I am on a HPC, I have about 110GB RAM and 18CPU.
Will there be any other option or setting I could adjust to speed up the process? Thank you.
Parallelization is a natural way to speed this up. It can be done at C level via data.table
:
library("data.table")
data.table 1.14.2 using 4 threads (see ?getDTthreads). Latest news: r-datatable.com
set.seed(1L)
x <- as.data.frame(replicate(2L, sample.int(100L, size = 1e+06L, replace = TRUE), simplify = FALSE))
y <- as.data.table(x)
microbenchmark::microbenchmark(duplicated(x), duplicated(y), times = 1000L)
Unit: milliseconds
expr min lq mean median uq max neval
duplicated(x) 449.27693 596.242890 622.160423 625.610267 644.682319 734.39741 1000
duplicated(y) 5.75722 6.347518 7.413925 6.874593 7.407695 58.12131 1000
The benchmark here shows that duplicated
is much faster when applied to a data.table
instead of an equivalent data frame. Of course, how much faster depends on the number of CPUs that you make available to data.table
(see ?setDTthreads
).
If you go the data.table
route, then you would process your 17 data frames like so:
nduped <- function(ffd) {
x <- as.data.frame(ffd[c("chr", "pos")])
setDT(x)
n <- sum(duplicated(x))
rm(x)
gc(FALSE)
n
}
vapply(list_of_ffd, nduped, 0L)
Here, we are using setDT
rather than as.data.table
to perform an in-place coercion from data frame to data.table
, and we are using rm
and gc
to free the memory occupied by x
before reading another data frame into memory.
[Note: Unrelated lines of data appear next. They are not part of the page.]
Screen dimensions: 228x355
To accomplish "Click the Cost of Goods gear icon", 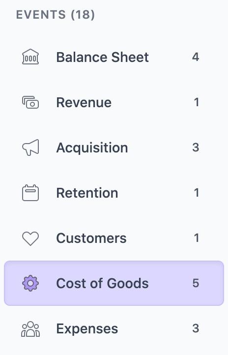I will pos(30,283).
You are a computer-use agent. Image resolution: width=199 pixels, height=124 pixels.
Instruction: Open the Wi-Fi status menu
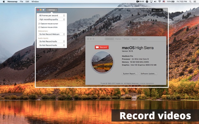[160, 2]
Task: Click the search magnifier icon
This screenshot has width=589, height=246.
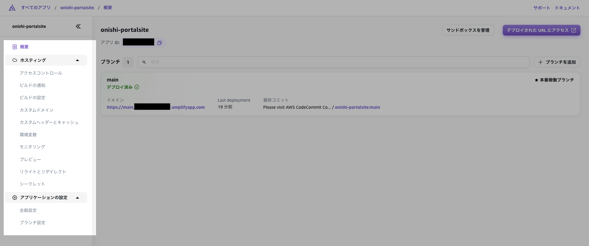Action: coord(144,62)
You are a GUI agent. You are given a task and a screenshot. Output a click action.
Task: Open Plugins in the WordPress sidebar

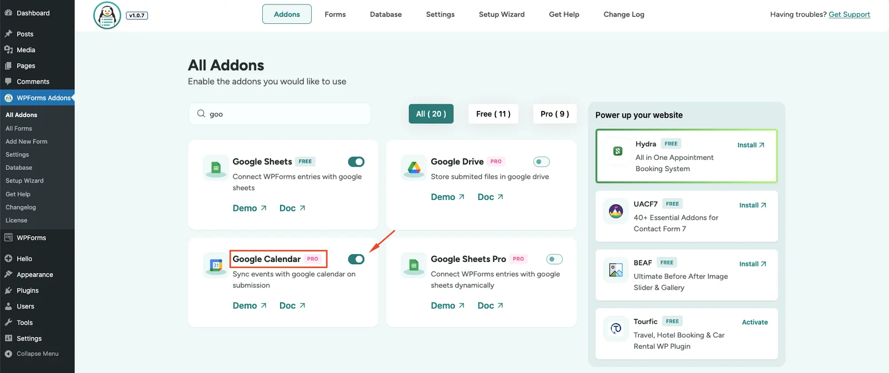tap(27, 290)
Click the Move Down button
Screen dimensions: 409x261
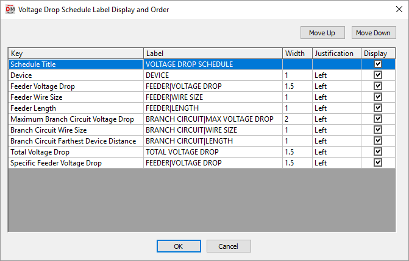click(x=374, y=33)
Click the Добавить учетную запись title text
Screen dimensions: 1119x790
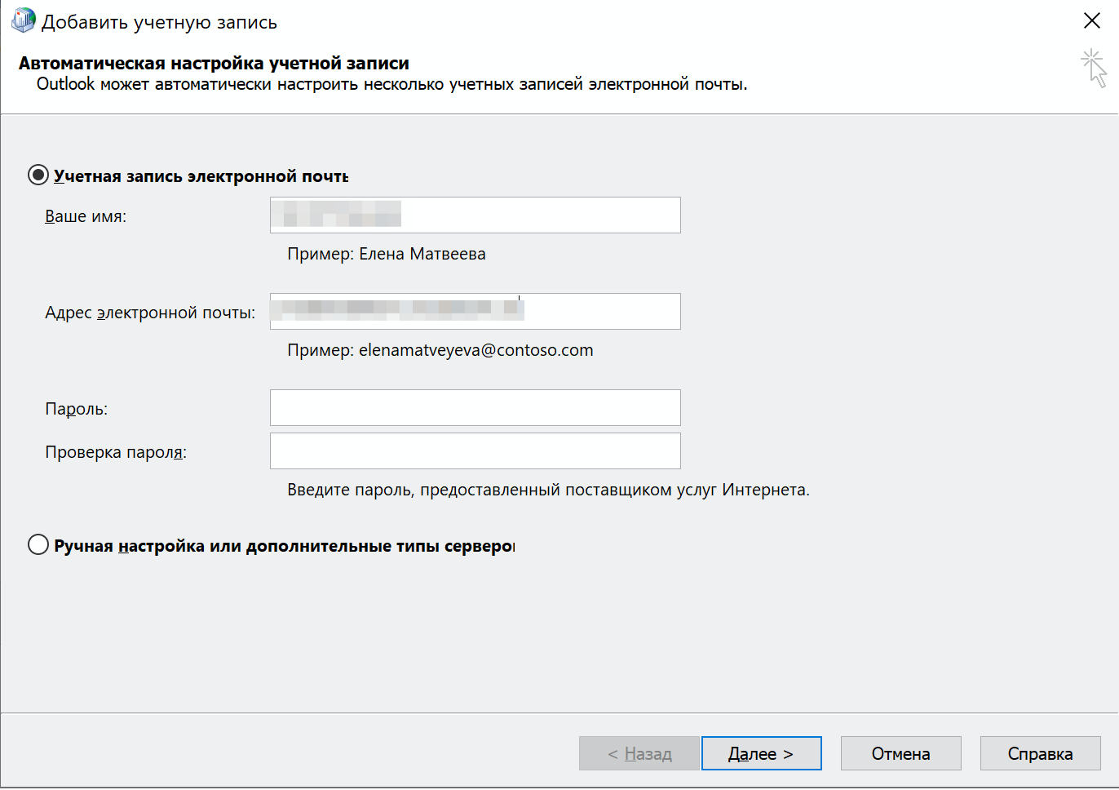click(x=159, y=22)
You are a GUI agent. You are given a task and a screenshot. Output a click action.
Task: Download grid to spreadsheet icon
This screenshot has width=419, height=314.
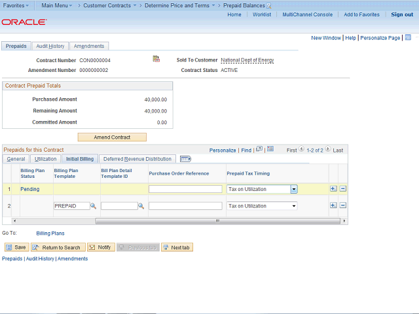pos(270,150)
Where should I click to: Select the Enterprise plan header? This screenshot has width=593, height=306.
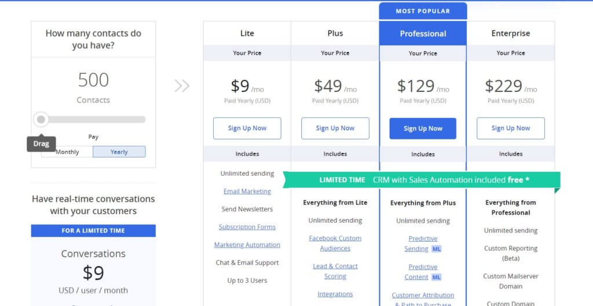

If, for whatever reason, data.table
is not an option, then you can stick to using the duplicated
method for data frames, namely duplicated.data.frame
. It is not parallelized at C level, so you would need to parallelize at R level, using, e.g., mclapply
to assign your 17 data frames to batches and process those batches in parallel:
nduped <- function(ffd) {
x <- as.data.frame(ffd[c("chr", "pos")])
n <- sum(duplicated(x))
rm(x)
gc(FALSE)
n
}
unlist(parallel::mclapply(list_of_ffd, nduped, ...))
This option is slower and consumes more memory than you might expect. Fortunately, there is room for optimization. The rest of this answer highlights some of the main issues and ways to get around them. Feel free to stop reading if you've already settled on data.table
.
Since you have 18 CPUs, you can try to process all 17 data frames simultaneously, but you might encounter out-of-memory issues as a result of reading all 17 data frames into memory at once. Increasing the batch size (i.e., distributing the 17 jobs across fewer than 17 CPUs) should help.
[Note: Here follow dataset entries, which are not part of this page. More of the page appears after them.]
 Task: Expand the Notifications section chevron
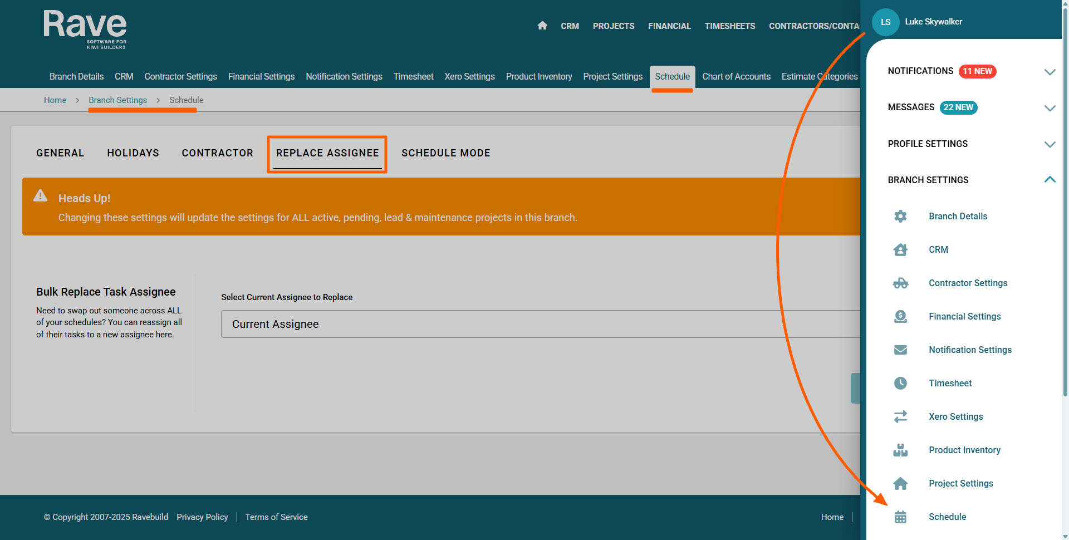(1050, 72)
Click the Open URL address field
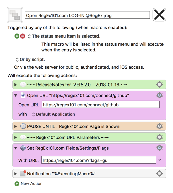Screen dimensions: 173x193 (101, 105)

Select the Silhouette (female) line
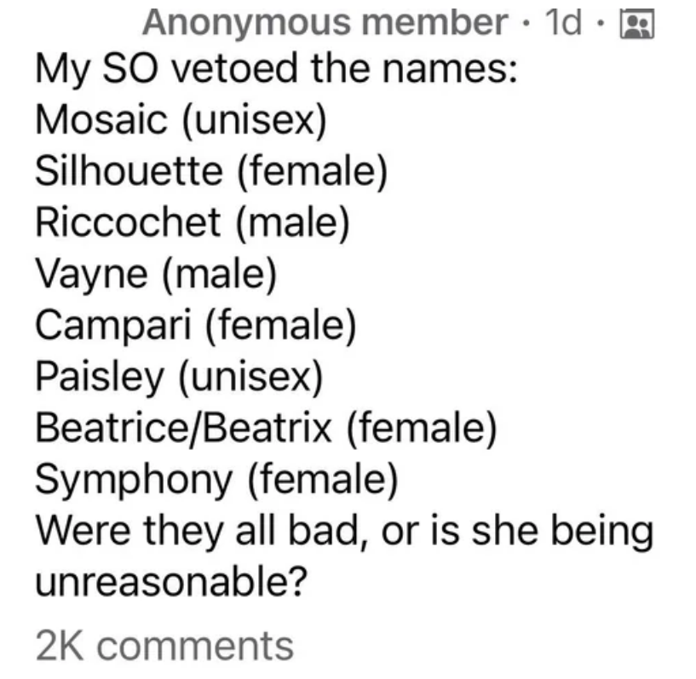coord(211,172)
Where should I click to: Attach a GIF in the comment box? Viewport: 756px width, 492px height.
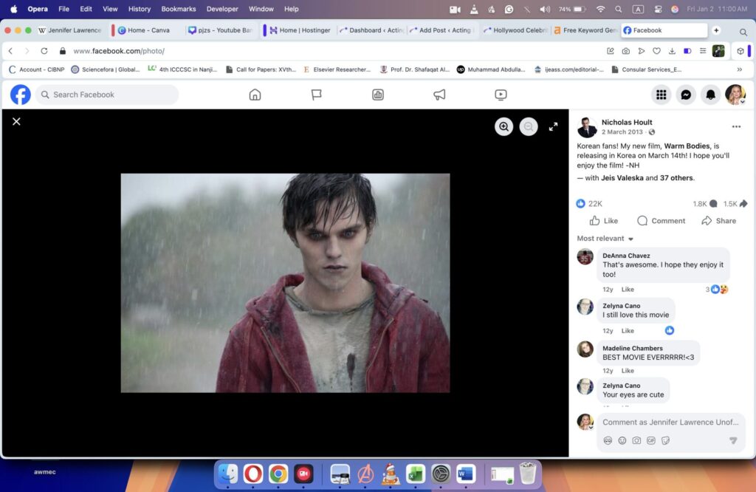pos(650,440)
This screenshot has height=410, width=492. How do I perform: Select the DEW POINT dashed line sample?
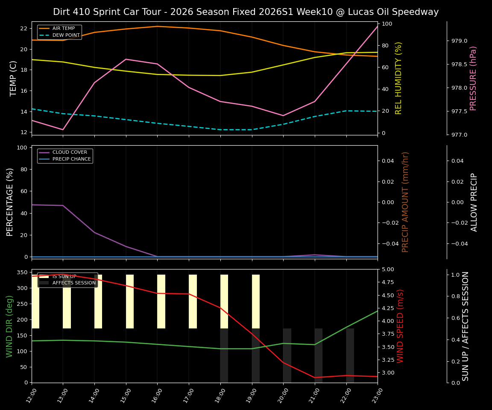click(x=44, y=35)
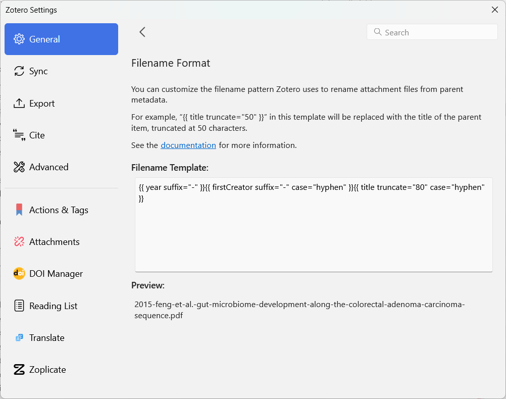
Task: Click the Attachments broken-link icon
Action: [x=19, y=242]
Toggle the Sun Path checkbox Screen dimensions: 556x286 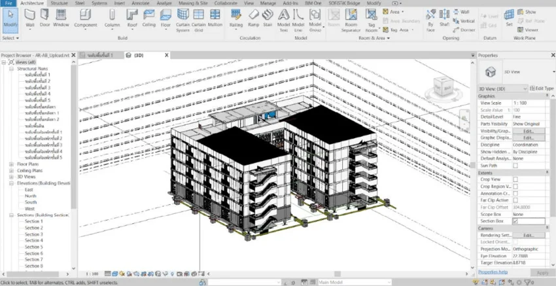tap(515, 166)
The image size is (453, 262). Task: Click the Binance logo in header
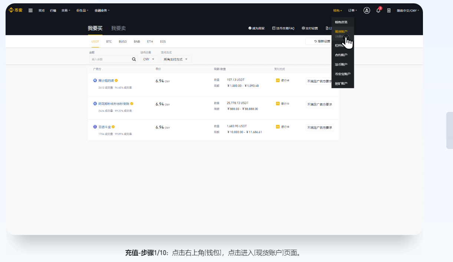(16, 10)
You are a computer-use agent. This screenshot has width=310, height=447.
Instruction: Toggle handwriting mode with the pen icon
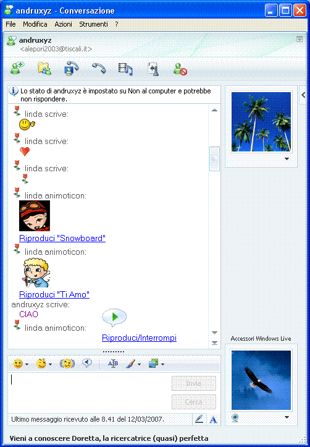pyautogui.click(x=199, y=419)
Since your 17 data frames vary widely in length (number of rows), randomly assigning them to roughly equally sized batches is probably not a good strategy. You could decrease the overall run time by batching shorter data frames together and not batching longer data frames together. mclapply
has an affinity.list
argument giving you this control. Ideally, each batch should require the same amount of processing time.
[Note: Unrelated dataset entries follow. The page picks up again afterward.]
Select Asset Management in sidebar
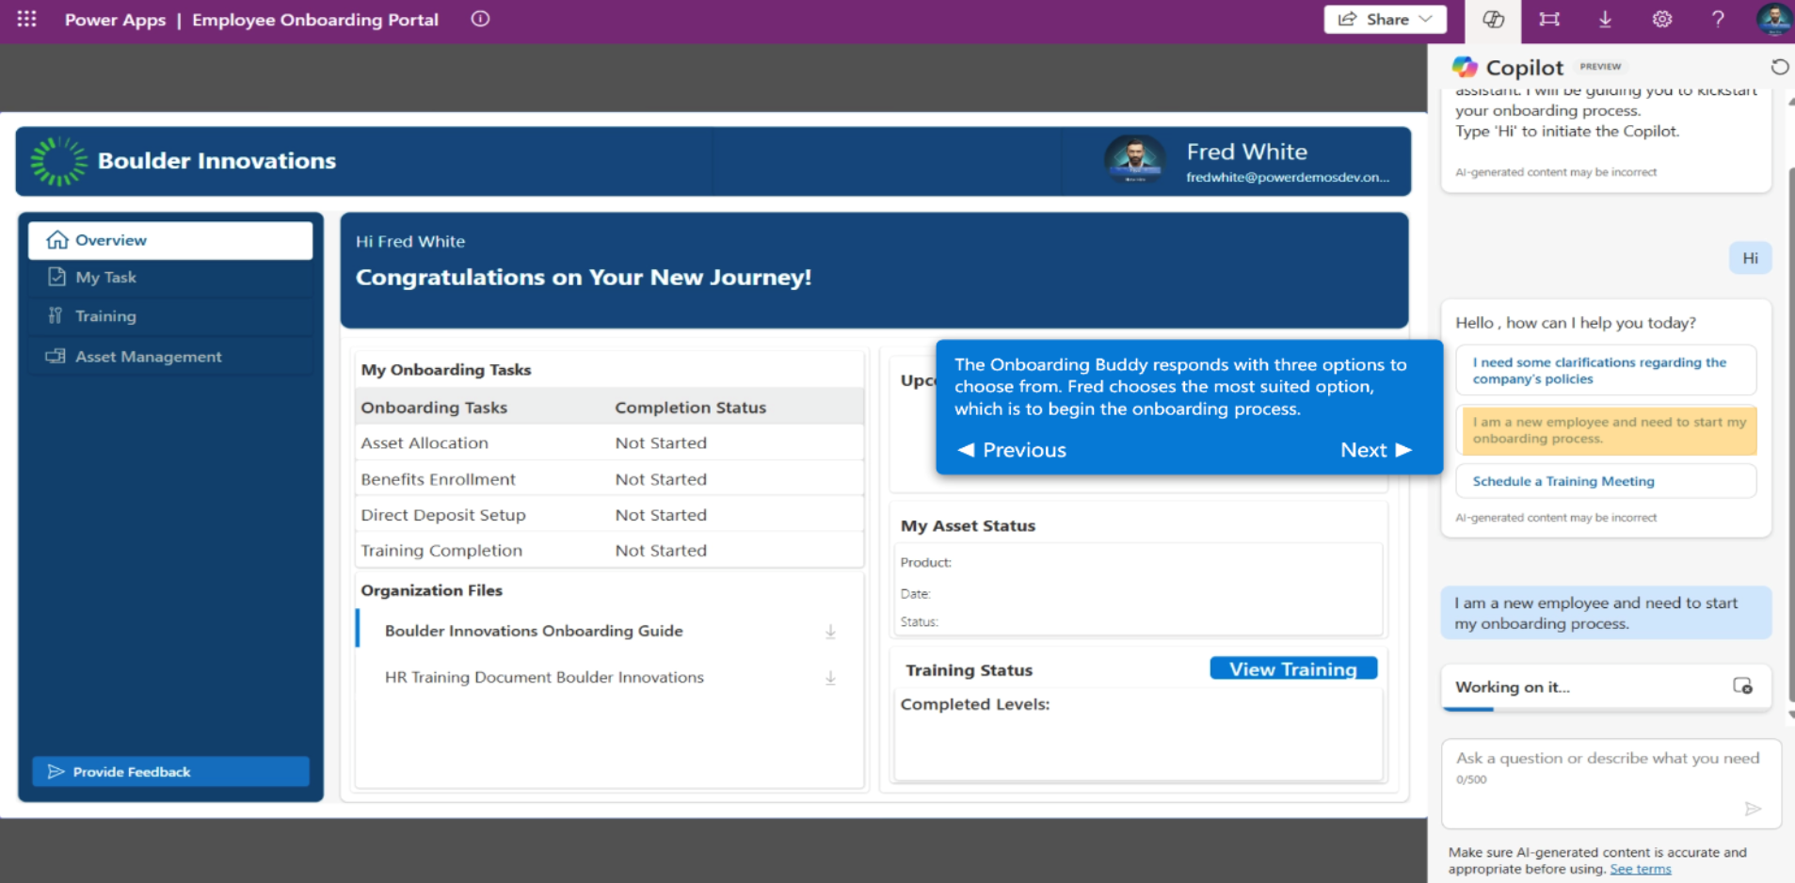 coord(148,357)
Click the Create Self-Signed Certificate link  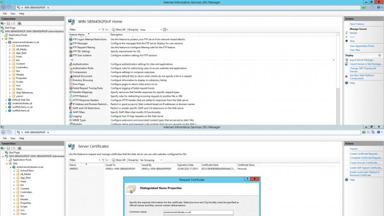(365, 168)
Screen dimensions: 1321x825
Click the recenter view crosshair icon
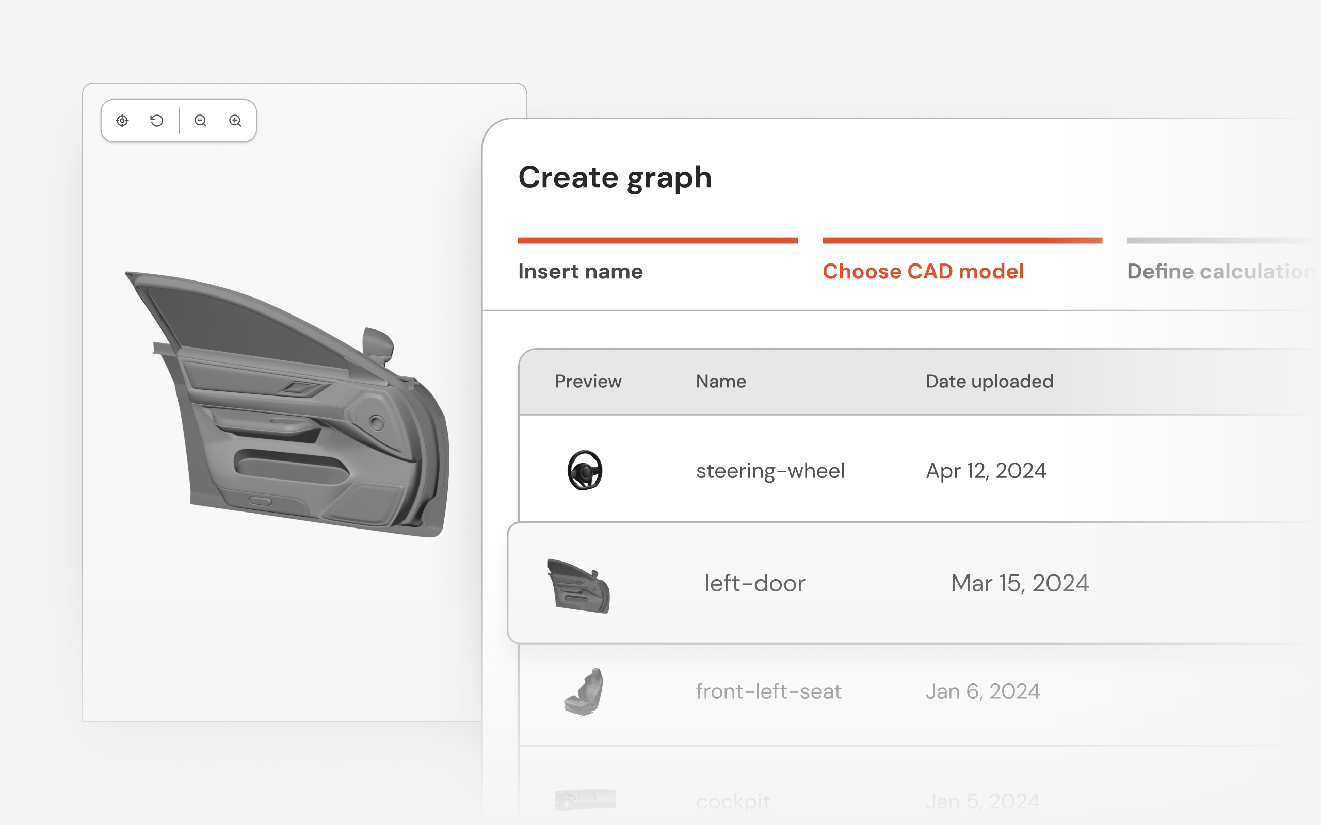(x=122, y=121)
The amount of memory that each job uses is actually at least two times greater than the amount needed to store the data frame x
, because duplicated.data.frame
copies its argument:
x <- data.frame(chr = rep(1:2, times = 5L), pos = rep(1:2, each = 5L))
tracemem(x)
[1] "<0x14babad48>"
invisible(duplicated(x))
tracemem[0x14babad48 -> 0x14babc088]: as.list.data.frame as.list vapply duplicated.data.frame duplicated
The copy happens inside of the vapply
call in the body of the method:
duplicated.data.frame
function (x, incomparables = FALSE, fromLast = FALSE, ...)
{
if (!isFALSE(incomparables))
.NotYetUsed("incomparables != FALSE")
if (length(x) != 1L) {
if (any(i <- vapply(x, is.factor, NA)))
x[i] <- lapply(x[i], as.numeric)
duplicated(do.call(Map, `names<-`(c(list, x), NULL)),
fromLast = fromLast)
}
else duplicated(x[[1L]], fromLast = fromLast, ...)
}
<bytecode: 0x15b44f0f0>
<environment: namespace:base>
That vapply
call is completely avoidable: you should already know whether chr
and pos
are factors. I would suggest defining a replacement for duplicated.data.frame
that does only what is necessary given your use case. For example, if you know that chr
and pos
are not factors, then you might assign
duped <- function(x) {
duplicated.default(do.call(Map, `names<-`(c(list, x), NULL)))
}
and compute sum(duped(x))
instead of sum(duplicated(x))
. In fact, you could do slightly better by replacing list
with c
:
fastduped <- function(x) {
duplicated.default(do.call(Map, `names<-`(c(c, x), NULL)))
}
Using c
here causes rows of the data frame x
to be stored and compared as atomic vectors rather than as lists. In other words, fastduped(x)
is doing
duplicated.default(<length-'m' list of length-'n' atomic vectors>)
whereas duped(x)
is doing
duplicated.default(<length-'m' list of length-'n' lists of length-1 atomic vectors>)
where m = nrow(x)
and n = length(x)
. The latter is slower and consumes more memory, and there is a warning in ?duplicated
saying as much:
Using this for lists is potentially slow, especially if the elements are not atomic vectors (see ‘vector’) or differ only in their attributes. In the worst case it is O(n^2).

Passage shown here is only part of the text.